Source material Start Marker

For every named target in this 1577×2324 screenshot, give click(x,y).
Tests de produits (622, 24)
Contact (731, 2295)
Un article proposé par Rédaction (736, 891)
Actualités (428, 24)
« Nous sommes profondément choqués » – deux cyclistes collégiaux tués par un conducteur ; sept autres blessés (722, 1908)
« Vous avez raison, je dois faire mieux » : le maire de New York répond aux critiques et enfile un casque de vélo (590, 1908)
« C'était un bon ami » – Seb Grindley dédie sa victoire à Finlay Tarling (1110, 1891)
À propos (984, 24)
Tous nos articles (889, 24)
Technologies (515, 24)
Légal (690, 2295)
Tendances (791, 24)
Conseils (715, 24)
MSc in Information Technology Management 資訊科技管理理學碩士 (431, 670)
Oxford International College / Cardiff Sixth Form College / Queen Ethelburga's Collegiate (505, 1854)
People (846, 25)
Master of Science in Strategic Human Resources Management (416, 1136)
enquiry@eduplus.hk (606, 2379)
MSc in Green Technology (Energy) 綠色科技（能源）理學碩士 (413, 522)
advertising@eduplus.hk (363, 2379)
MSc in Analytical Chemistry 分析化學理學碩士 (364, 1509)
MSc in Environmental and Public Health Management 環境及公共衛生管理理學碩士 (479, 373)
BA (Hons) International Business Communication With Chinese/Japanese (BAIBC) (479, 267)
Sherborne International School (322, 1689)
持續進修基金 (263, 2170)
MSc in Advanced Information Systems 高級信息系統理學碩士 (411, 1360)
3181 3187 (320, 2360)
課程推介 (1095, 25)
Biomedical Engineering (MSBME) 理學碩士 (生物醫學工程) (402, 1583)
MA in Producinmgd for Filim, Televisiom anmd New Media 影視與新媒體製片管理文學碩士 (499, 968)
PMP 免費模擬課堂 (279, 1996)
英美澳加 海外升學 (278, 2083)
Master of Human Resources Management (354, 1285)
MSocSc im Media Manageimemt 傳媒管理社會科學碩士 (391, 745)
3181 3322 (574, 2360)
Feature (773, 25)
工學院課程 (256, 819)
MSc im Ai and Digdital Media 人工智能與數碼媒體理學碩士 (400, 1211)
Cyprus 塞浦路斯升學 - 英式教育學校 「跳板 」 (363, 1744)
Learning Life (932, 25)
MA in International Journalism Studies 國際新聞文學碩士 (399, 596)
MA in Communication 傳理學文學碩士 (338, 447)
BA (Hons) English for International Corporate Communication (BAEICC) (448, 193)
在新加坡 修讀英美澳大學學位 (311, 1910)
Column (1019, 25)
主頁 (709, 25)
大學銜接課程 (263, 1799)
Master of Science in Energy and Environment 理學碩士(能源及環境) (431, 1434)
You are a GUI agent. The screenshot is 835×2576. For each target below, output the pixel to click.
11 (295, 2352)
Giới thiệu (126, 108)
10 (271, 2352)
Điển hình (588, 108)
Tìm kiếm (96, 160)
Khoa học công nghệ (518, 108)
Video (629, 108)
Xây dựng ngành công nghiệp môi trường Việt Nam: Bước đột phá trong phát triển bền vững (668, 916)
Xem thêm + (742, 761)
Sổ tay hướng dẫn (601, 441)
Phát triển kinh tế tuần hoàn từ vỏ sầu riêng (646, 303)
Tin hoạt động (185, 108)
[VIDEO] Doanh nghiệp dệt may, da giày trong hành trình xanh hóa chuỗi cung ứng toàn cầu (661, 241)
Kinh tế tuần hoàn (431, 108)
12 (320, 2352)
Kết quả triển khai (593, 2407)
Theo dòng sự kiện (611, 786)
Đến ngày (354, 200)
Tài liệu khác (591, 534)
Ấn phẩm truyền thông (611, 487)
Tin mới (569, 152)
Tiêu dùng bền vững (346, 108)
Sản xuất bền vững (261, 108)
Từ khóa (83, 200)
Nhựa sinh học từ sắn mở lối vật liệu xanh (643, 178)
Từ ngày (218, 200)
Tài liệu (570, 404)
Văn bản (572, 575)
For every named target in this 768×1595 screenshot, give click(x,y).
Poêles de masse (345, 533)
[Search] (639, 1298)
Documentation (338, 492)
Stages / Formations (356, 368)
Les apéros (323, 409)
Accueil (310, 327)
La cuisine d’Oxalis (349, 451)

Source material End Marker

Your assignment: Reproduce the entries exactly, each one as given.

Result for this exercise:
For every named target in this 1577×2324 screenshot, give click(x,y).
Tests de produits (622, 24)
Contact (731, 2295)
Un article proposé par Rédaction (736, 891)
Actualités (428, 24)
« Nous sommes profondément choqués » – deux cyclistes collégiaux tués par un conducteur ; sept autres blessés (722, 1908)
« Vous avez raison, je dois faire mieux » : le maire de New York répond aux critiques et enfile un casque de vélo (590, 1908)
« C'était un bon ami » – Seb Grindley dédie sa victoire à Finlay Tarling (1110, 1891)
À propos (984, 24)
Tous nos articles (889, 24)
Technologies (515, 24)
Légal (690, 2295)
Tendances (791, 24)
Conseils (715, 24)
MSc in Information Technology Management 資訊科技管理理學碩士 (431, 670)
Oxford International College / Cardiff Sixth Form College / Queen Ethelburga's Collegiate (505, 1854)
People (846, 25)
Master of Science in Strategic Human Resources Management (416, 1136)
enquiry@eduplus.hk (606, 2379)
MSc in Green Technology (Energy) 綠色科技（能源）理學碩士 (413, 522)
advertising@eduplus.hk (363, 2379)
MSc in Analytical Chemistry 分析化學理學碩士 (364, 1509)
MSc in Environmental and Public Health Management 環境及公共衛生管理理學碩士 (479, 373)
BA (Hons) International Business Communication With Chinese/Japanese (BAIBC) (479, 267)
Sherborne International School (322, 1689)
持續進修基金 (263, 2170)
MSc in Advanced Information Systems 高級信息系統理學碩士 (411, 1360)
3181 3187 (320, 2360)
課程推介 (1095, 25)
Biomedical Engineering (MSBME) 理學碩士 (生物醫學工程) (402, 1583)
MA in Producinmgd for Filim, Televisiom anmd New Media 影視與新媒體製片管理文學碩士 (499, 968)
PMP 免費模擬課堂 (279, 1996)
英美澳加 海外升學 (278, 2083)
Master of Human Resources Management (354, 1285)
MSocSc im Media Manageimemt 傳媒管理社會科學碩士 (391, 745)
3181 3322 (574, 2360)
Feature (773, 25)
工學院課程 (256, 819)
MSc im Ai and Digdital Media 人工智能與數碼媒體理學碩士 (400, 1211)
Cyprus 塞浦路斯升學 - 英式教育學校 「跳板 」 (363, 1744)
Learning Life (932, 25)
MA in International Journalism Studies 國際新聞文學碩士 (399, 596)
MA in Communication 傳理學文學碩士 (338, 447)
BA (Hons) English for International Corporate Communication (BAEICC) (448, 193)
在新加坡 修讀英美澳大學學位 (311, 1910)
Column (1019, 25)
主頁 (709, 25)
大學銜接課程 (263, 1799)
Master of Science in Energy and Environment 理學碩士(能源及環境) (431, 1434)
You are a GUI agent. The screenshot is 835×2576. For each target below, output the pixel to click.
11 (295, 2352)
Giới thiệu (126, 108)
10 (271, 2352)
Điển hình (588, 108)
Tìm kiếm (96, 160)
Khoa học công nghệ (518, 108)
Video (629, 108)
Xây dựng ngành công nghiệp môi trường Việt Nam: Bước đột phá trong phát triển bền vững (668, 916)
Xem thêm + (742, 761)
Sổ tay hướng dẫn (601, 441)
Phát triển kinh tế tuần hoàn từ vỏ sầu riêng (646, 303)
Tin hoạt động (185, 108)
[VIDEO] Doanh nghiệp dệt may, da giày trong hành trình xanh hóa chuỗi cung ứng toàn cầu (661, 241)
Kinh tế tuần hoàn (431, 108)
12 (320, 2352)
Kết quả triển khai (593, 2407)
Theo dòng sự kiện (611, 786)
Đến ngày (354, 200)
Tài liệu khác (591, 534)
Ấn phẩm truyền thông (611, 487)
Tin mới (569, 152)
Tiêu dùng bền vững (346, 108)
Sản xuất bền vững (261, 108)
Từ khóa (83, 200)
Nhựa sinh học từ sắn mở lối vật liệu xanh (643, 178)
Từ ngày (218, 200)
Tài liệu (570, 404)
Văn bản (572, 575)
For every named target in this 768×1595 screenshot, give click(x,y).
Poêles de masse (345, 533)
[Search] (639, 1298)
Documentation (338, 492)
Stages / Formations (356, 368)
Les apéros (323, 409)
Accueil (310, 327)
La cuisine d’Oxalis (349, 451)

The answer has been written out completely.